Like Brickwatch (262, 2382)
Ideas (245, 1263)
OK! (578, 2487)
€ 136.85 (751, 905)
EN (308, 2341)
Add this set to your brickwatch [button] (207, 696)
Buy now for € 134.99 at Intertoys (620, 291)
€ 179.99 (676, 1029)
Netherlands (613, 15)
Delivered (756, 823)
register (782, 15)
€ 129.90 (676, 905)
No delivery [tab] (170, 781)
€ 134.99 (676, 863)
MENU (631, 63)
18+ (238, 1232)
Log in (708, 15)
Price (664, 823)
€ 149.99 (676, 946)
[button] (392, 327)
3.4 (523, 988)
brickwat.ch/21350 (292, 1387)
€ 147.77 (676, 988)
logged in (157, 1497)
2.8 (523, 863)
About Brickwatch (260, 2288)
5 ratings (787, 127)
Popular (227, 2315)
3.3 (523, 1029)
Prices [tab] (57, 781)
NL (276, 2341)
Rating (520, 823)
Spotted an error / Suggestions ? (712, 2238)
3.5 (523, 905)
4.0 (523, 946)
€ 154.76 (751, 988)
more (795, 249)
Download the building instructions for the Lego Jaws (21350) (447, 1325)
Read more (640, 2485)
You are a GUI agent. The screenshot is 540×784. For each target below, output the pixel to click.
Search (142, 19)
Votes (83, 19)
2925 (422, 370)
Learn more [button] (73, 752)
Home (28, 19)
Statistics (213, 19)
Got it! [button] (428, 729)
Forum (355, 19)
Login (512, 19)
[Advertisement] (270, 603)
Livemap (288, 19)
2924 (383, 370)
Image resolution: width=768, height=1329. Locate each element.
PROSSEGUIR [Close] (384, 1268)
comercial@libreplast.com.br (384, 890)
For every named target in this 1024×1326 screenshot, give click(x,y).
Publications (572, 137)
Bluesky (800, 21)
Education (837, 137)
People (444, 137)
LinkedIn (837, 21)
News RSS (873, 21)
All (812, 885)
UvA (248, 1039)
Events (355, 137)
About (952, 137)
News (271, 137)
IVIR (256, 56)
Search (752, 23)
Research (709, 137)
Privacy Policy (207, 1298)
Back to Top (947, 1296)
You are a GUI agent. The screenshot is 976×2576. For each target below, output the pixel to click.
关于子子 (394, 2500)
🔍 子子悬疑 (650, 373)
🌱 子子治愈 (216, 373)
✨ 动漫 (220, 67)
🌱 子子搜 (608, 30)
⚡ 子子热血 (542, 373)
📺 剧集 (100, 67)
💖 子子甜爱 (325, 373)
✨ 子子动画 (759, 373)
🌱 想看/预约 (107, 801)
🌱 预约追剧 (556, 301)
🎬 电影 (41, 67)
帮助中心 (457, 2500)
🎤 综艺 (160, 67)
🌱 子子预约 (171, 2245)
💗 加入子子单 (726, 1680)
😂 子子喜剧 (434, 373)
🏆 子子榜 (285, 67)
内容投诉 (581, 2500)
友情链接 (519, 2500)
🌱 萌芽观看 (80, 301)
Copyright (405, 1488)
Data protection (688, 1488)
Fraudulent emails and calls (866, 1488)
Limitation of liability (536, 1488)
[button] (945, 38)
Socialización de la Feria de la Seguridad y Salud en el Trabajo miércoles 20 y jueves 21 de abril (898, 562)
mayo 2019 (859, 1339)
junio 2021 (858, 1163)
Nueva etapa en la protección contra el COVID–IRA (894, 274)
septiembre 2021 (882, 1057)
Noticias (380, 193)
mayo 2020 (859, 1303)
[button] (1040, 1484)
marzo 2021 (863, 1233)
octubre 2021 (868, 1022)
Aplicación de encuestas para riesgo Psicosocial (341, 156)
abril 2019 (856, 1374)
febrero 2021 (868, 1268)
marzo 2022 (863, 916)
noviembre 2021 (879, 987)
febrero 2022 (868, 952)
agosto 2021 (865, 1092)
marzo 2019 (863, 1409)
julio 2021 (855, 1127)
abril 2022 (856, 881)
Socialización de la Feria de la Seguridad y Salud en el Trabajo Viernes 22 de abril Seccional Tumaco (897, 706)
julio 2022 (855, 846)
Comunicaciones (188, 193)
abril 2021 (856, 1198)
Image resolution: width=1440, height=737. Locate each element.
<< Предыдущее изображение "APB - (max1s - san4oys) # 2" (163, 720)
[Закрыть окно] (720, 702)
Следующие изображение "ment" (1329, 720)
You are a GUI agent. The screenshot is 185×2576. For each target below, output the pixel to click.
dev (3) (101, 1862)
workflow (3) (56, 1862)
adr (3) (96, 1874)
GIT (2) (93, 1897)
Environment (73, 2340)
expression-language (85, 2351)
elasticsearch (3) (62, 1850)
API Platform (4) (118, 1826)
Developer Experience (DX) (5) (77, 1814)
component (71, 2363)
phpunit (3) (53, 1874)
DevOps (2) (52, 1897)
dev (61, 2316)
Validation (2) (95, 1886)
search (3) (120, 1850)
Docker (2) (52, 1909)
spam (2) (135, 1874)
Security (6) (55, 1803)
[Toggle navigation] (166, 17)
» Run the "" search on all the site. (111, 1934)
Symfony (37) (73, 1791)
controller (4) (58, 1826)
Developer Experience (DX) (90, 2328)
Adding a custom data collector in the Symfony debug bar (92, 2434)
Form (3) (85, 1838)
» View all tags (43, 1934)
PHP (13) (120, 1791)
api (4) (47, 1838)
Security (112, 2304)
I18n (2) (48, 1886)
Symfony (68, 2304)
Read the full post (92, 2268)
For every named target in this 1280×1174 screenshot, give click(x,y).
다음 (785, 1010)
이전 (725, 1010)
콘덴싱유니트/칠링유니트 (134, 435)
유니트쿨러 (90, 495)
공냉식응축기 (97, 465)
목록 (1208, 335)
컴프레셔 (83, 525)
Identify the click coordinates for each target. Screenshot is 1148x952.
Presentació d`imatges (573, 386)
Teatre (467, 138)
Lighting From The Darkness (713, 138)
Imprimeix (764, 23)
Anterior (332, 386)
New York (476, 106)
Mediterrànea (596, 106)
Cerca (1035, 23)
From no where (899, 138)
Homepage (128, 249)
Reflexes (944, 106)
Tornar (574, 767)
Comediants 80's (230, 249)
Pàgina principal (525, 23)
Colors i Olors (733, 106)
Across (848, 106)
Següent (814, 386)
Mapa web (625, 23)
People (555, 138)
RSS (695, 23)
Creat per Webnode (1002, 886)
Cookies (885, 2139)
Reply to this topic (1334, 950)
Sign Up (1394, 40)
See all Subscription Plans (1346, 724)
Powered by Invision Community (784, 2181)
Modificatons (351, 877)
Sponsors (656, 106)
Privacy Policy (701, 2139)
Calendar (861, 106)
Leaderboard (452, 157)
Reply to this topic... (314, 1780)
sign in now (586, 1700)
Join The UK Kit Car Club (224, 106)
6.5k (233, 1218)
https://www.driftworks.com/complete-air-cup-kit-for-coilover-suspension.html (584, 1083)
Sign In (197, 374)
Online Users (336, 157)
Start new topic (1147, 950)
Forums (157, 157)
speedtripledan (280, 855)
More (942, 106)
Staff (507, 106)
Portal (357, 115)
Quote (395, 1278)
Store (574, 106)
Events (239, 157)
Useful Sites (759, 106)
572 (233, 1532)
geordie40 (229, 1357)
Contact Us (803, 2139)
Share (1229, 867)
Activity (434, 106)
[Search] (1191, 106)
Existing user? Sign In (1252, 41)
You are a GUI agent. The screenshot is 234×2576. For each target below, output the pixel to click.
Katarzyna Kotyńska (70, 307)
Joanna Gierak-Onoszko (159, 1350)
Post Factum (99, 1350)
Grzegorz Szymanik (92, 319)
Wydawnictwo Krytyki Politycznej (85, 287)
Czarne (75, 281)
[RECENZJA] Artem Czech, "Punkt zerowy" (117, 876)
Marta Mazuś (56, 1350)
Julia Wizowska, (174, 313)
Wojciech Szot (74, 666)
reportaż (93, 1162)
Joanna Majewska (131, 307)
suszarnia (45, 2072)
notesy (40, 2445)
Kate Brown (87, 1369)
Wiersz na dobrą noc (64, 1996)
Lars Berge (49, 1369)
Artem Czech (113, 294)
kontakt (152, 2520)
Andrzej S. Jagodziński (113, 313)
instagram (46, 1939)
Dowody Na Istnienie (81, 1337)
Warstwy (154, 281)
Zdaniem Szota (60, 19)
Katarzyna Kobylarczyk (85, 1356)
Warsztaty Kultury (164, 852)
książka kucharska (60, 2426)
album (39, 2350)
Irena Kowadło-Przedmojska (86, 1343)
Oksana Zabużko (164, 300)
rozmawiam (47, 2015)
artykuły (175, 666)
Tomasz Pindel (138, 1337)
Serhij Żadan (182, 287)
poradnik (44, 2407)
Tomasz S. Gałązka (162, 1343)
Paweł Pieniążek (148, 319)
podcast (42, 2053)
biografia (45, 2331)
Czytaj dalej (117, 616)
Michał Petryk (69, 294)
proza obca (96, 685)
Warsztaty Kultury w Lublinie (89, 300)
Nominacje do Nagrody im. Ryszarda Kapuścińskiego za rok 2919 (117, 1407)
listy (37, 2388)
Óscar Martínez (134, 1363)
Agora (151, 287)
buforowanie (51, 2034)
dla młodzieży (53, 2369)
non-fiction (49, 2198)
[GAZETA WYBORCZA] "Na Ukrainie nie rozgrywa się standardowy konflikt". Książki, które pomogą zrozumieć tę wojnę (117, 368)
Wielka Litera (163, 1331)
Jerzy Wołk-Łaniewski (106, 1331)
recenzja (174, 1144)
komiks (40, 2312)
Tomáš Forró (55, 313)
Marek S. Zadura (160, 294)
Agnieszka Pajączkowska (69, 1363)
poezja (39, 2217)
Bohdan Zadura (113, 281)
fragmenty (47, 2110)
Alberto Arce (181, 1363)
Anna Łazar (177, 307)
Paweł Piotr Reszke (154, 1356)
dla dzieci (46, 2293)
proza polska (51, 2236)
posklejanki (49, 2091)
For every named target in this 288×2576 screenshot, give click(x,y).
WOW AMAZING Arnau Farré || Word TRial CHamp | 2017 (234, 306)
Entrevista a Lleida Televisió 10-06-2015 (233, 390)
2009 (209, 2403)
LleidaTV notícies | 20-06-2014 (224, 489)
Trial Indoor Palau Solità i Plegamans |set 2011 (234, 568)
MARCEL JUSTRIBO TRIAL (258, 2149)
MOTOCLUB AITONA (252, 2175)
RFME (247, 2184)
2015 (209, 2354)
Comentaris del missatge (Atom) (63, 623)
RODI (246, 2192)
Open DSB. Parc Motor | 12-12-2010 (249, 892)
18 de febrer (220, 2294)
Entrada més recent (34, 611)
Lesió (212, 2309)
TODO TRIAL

* _GIVEN PROBLEM_
Could you copy out, word for word, the records from the line with "Education (837, 137)" to the line with "内容投诉 (581, 2500)"?

* _ANSWER TO THE TASK_
Education (837, 137)
People (444, 137)
LinkedIn (837, 21)
News RSS (873, 21)
All (812, 885)
UvA (248, 1039)
Events (355, 137)
About (952, 137)
News (271, 137)
IVIR (256, 56)
Search (752, 23)
Research (709, 137)
Privacy Policy (207, 1298)
Back to Top (947, 1296)
You are a GUI agent. The screenshot is 976×2576. For each target below, output the pixel to click.
关于子子 (394, 2500)
🔍 子子悬疑 (650, 373)
🌱 子子治愈 (216, 373)
✨ 动漫 (220, 67)
🌱 子子搜 (608, 30)
⚡ 子子热血 (542, 373)
📺 剧集 (100, 67)
💖 子子甜爱 (325, 373)
✨ 子子动画 (759, 373)
🌱 想看/预约 (107, 801)
🌱 预约追剧 (556, 301)
🎬 电影 (41, 67)
帮助中心 (457, 2500)
🎤 综艺 (160, 67)
🌱 子子预约 (171, 2245)
💗 加入子子单 (726, 1680)
😂 子子喜剧 (434, 373)
🏆 子子榜 (285, 67)
内容投诉 (581, 2500)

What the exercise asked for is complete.